## [RECORDS FOR THE TASK]

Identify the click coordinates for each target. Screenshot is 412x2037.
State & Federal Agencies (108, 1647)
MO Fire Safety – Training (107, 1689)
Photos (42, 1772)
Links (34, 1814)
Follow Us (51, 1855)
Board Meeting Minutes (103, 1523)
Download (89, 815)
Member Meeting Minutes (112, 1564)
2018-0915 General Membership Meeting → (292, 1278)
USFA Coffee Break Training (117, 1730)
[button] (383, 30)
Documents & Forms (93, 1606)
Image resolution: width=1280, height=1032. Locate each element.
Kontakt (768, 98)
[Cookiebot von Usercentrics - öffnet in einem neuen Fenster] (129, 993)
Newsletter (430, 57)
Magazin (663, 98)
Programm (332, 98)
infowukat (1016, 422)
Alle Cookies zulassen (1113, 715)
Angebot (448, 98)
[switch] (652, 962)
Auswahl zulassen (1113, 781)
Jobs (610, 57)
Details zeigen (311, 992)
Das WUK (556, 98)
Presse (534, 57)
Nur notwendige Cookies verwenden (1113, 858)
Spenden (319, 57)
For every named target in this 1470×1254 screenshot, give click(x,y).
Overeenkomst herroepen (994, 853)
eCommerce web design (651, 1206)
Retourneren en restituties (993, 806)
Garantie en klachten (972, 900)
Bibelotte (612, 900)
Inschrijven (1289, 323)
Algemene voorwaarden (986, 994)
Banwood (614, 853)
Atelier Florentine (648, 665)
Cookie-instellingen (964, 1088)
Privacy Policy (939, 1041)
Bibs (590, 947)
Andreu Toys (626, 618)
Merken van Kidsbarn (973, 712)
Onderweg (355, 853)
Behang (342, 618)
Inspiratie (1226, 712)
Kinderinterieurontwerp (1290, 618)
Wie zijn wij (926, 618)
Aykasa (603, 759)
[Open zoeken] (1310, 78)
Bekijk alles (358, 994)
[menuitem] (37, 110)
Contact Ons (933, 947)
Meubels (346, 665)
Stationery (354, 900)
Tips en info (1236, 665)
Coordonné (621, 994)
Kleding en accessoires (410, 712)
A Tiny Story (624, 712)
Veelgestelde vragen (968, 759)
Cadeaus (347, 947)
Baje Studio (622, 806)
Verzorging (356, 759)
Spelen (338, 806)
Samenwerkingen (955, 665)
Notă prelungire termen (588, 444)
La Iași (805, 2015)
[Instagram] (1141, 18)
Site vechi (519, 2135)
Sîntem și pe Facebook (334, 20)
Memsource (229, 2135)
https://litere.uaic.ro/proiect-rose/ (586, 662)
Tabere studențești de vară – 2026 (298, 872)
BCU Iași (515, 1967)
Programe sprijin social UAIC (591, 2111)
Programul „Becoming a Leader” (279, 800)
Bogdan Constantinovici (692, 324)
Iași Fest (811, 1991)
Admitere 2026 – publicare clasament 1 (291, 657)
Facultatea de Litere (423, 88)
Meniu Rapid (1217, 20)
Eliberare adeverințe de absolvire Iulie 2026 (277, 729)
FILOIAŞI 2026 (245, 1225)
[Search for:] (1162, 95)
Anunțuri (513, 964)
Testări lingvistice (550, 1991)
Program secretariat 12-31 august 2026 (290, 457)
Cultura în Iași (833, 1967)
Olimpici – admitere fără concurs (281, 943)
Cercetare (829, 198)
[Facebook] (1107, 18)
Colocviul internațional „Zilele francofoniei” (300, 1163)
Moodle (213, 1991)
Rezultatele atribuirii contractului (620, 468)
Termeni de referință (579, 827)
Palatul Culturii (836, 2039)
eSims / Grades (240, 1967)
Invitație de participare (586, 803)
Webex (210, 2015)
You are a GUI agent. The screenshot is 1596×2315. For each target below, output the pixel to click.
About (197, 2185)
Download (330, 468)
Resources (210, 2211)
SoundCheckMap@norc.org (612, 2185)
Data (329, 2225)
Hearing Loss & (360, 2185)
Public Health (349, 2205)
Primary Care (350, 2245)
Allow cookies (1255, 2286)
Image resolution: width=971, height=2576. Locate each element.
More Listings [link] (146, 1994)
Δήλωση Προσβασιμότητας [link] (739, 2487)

## [TRY IT]
Only the number should be given: how many lines in the entries above contain the string "Meeting"?

## [ANSWER BELOW]
3